It didn't take Nick three seconds to come up with the name of the killer: Steven Ferris.
"Yeah," Nick said. "He was one of mine."
"Well, somebody just saved the taxpayers some money. We'll be toasting the shooter over at Brownie's tonight."
"Have one for me, Sarge," Nick said. "And thanks."
Nick hung up the phone, stuck a pad into his back pocket and started for the elevators, synapses clicking, trying to set up the scene in his head. One of the most notorious pedophiles and child murderers in area history had been assassinated on the jailhouse steps. How do you play that? It was bound to go out on the front page. He remembered the reaction to his stories three years ago, the fear in the neighborhoods. Schoolgirls swept off the street and killed on their way home. People would remember.
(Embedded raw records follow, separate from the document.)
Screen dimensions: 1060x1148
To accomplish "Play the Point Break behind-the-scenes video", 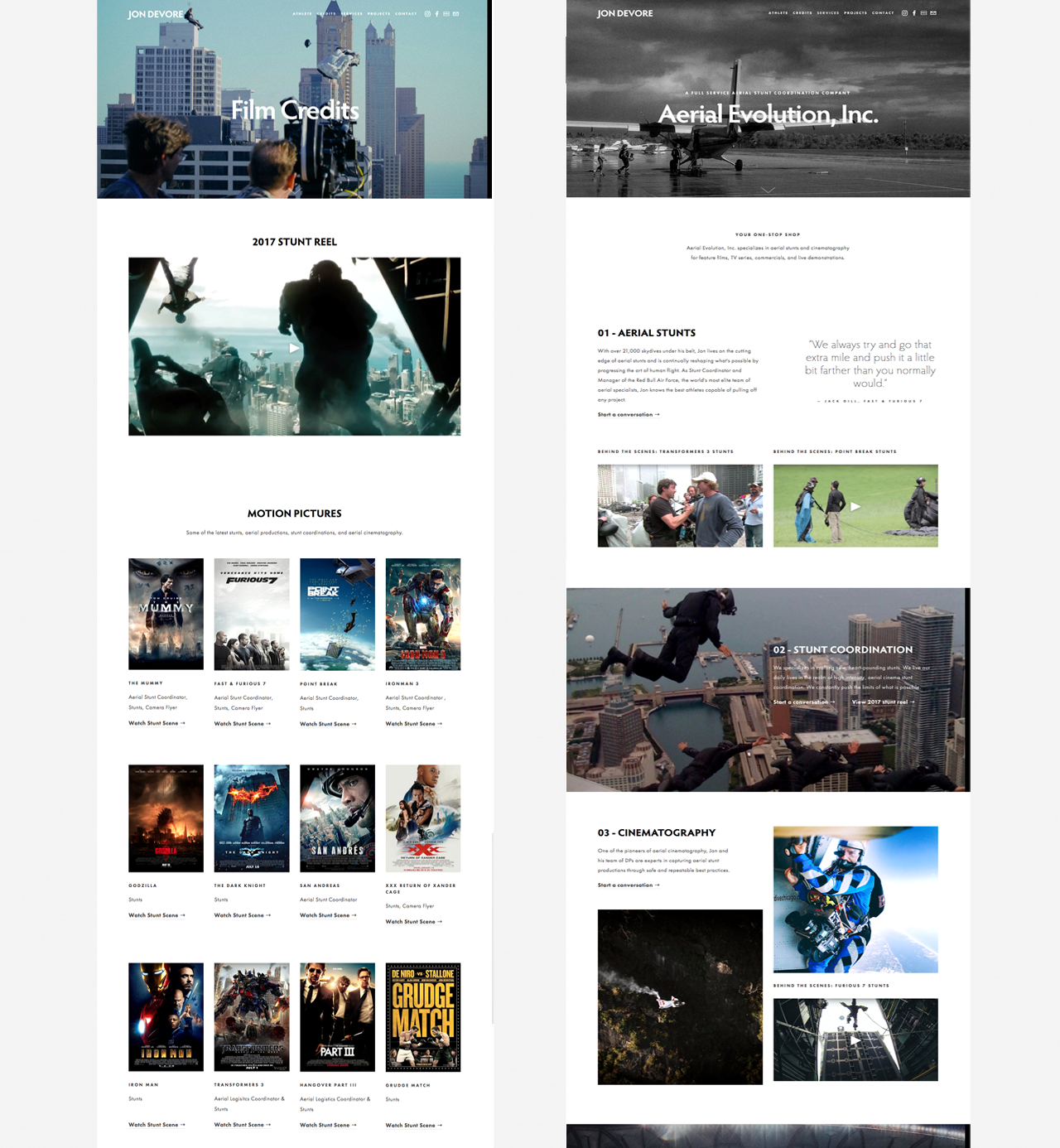I will point(856,506).
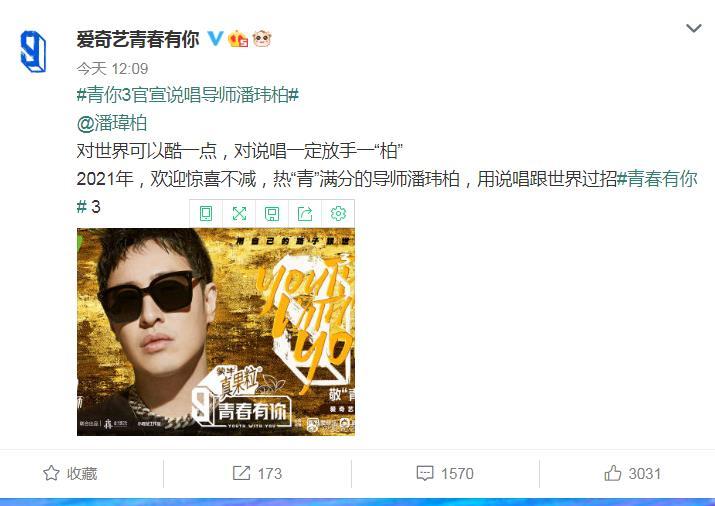
Task: Click the blue V verification badge
Action: [x=215, y=38]
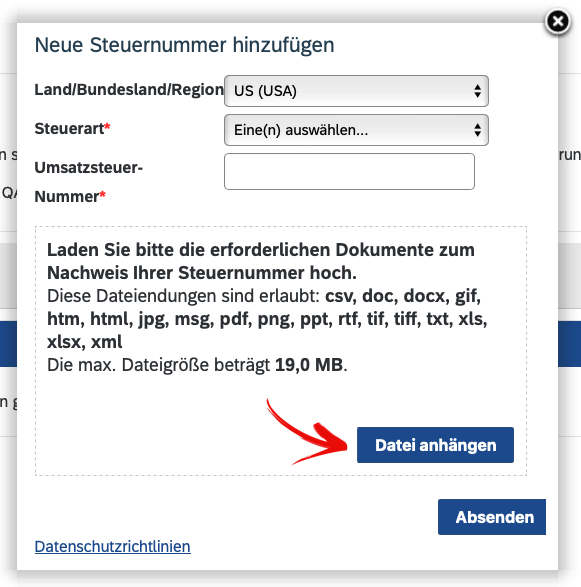Click the 'Diese Dateiendungen sind erlaubt' text
The image size is (581, 587).
click(183, 296)
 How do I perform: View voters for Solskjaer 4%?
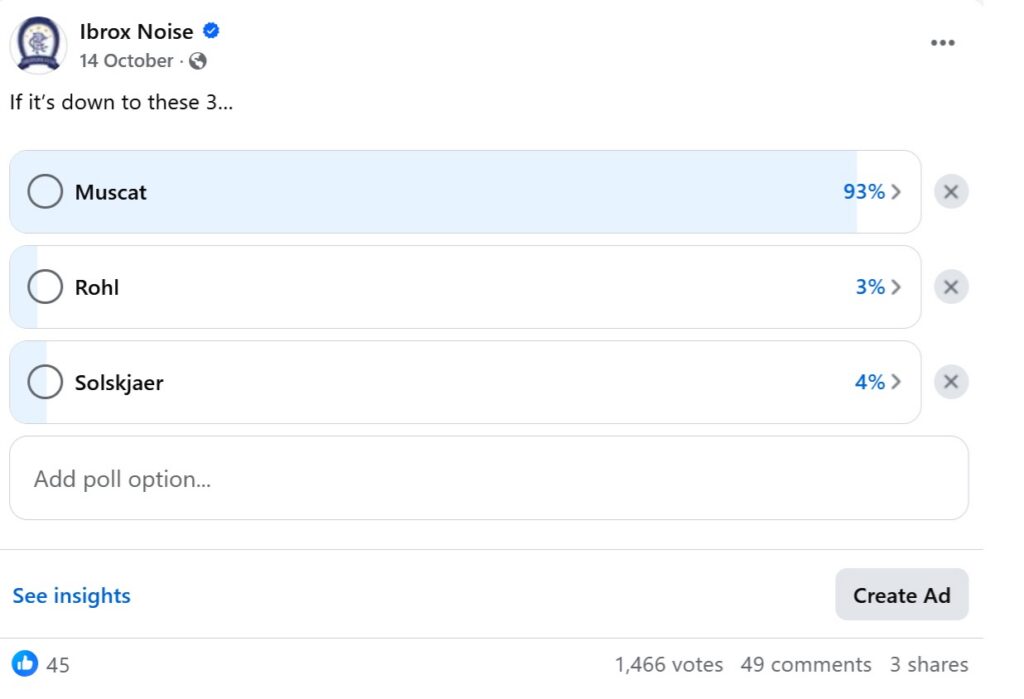(878, 382)
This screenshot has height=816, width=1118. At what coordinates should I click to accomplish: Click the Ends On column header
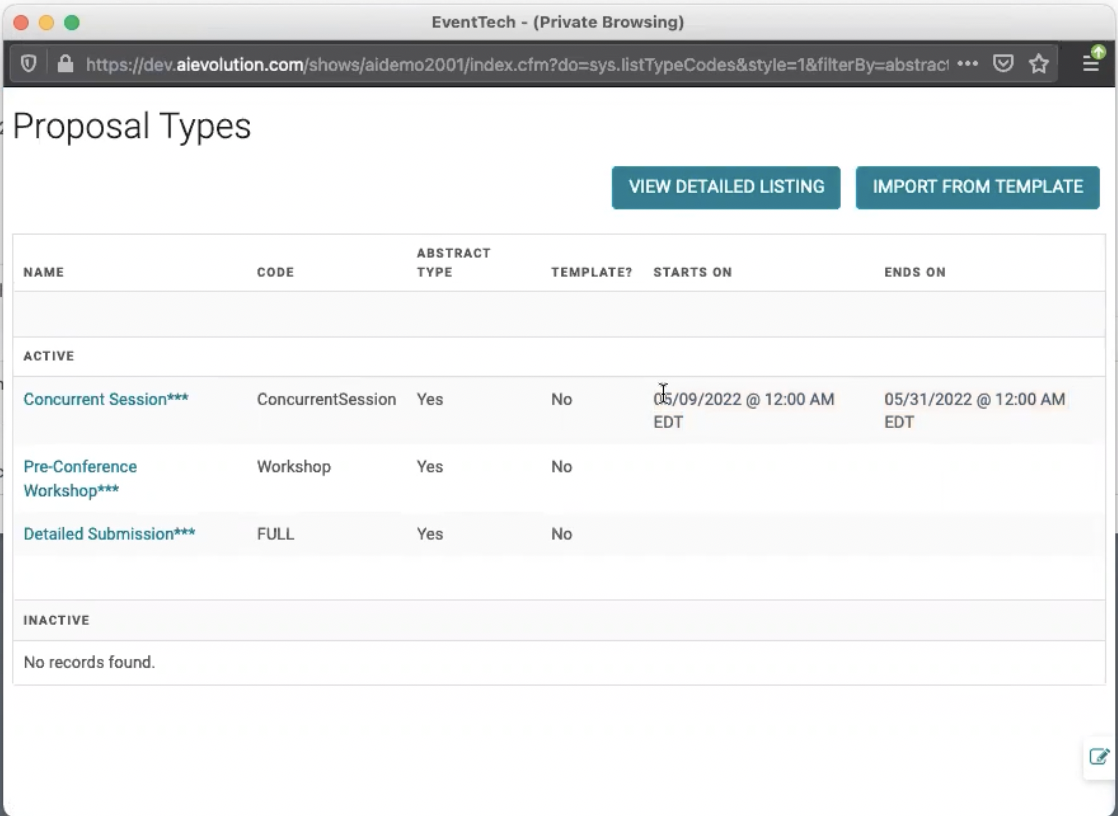[914, 272]
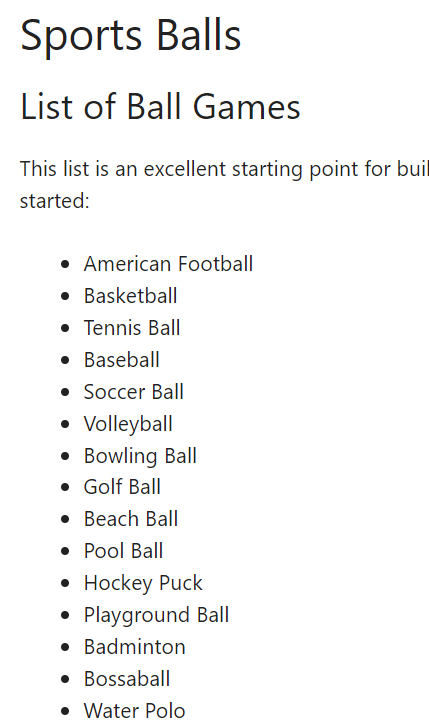Click the American Football list item

pyautogui.click(x=168, y=264)
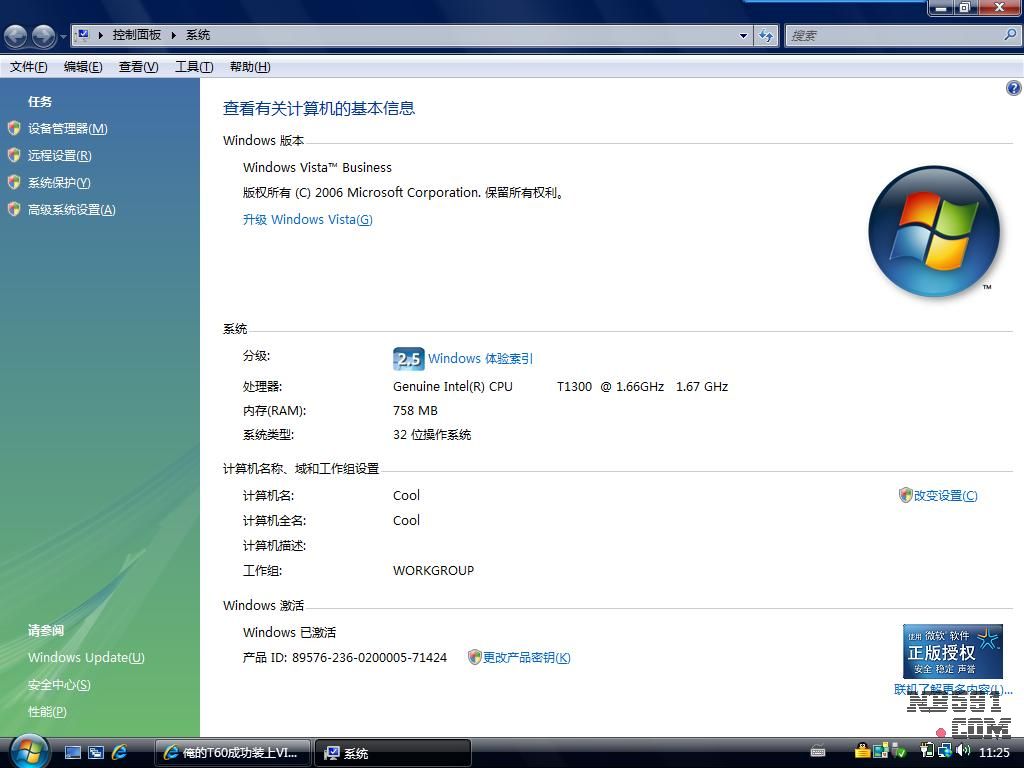Open the 文件(F) menu
The width and height of the screenshot is (1024, 768).
click(x=28, y=67)
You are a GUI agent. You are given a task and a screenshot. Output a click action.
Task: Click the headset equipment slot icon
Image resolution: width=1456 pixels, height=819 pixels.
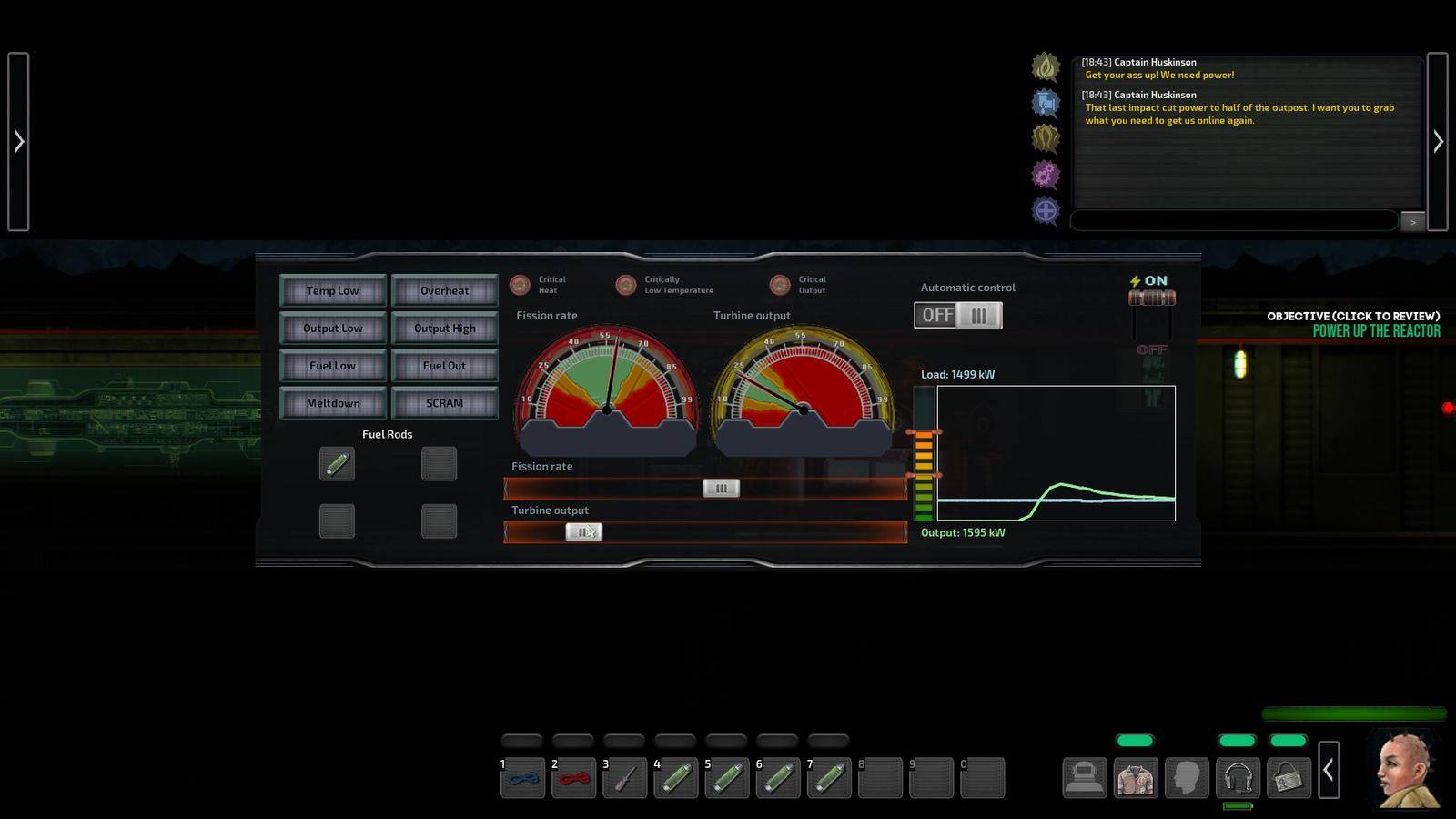1238,778
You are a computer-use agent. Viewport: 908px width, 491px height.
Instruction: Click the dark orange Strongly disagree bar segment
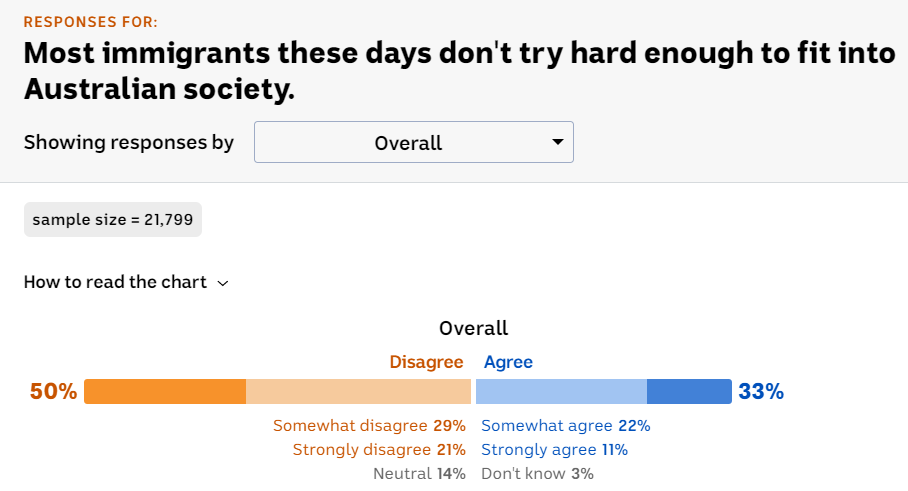pyautogui.click(x=165, y=391)
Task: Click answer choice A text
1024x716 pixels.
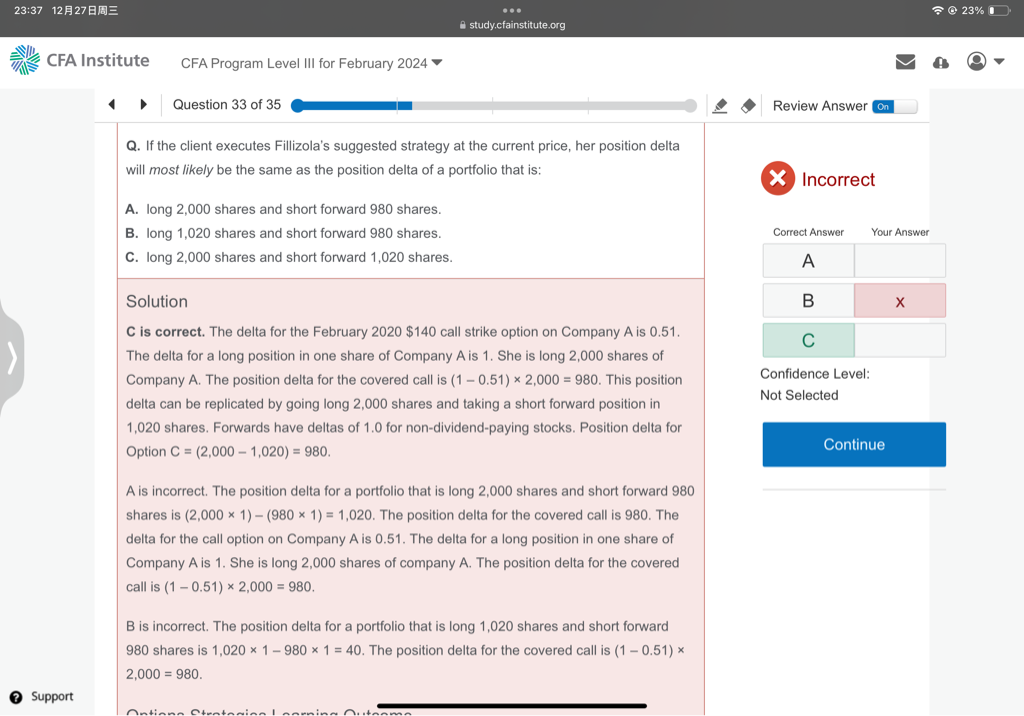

Nick was going to have to put Robert Walker aside, shift him into that corner in his head where he had been festering for all these months. Nick had just begun to believe that he could control him, keep him back in that dark spot. But now Walker was out walking the streets and the memory was loose.
He stopped at the assistant city editor's desk on the way out.
"I'm going over to the scene. It's a shooting, but my source says that no guards or cops were hurt," Nick said. "It might have been a prisoner. I'll call you guys when I find out something definite."
"No cop-shooting?" the editor said, letting a tinge of disappointment slip into the question.
"No."
"No jailbreak?" The guy was hoping at least for plan B.
"No."
"Trigger-happy officer?"
Nick was walking away.
"I'll call you guys when I find out something factual." He thought he was being nice. OK. Maybe he did emphasize the word factual.
He went directly to the editorial research room around the corner and got the attention of Lori Simons, who was experienced enough not to flinch when reporters called her office the morgue or the library instead of the research center.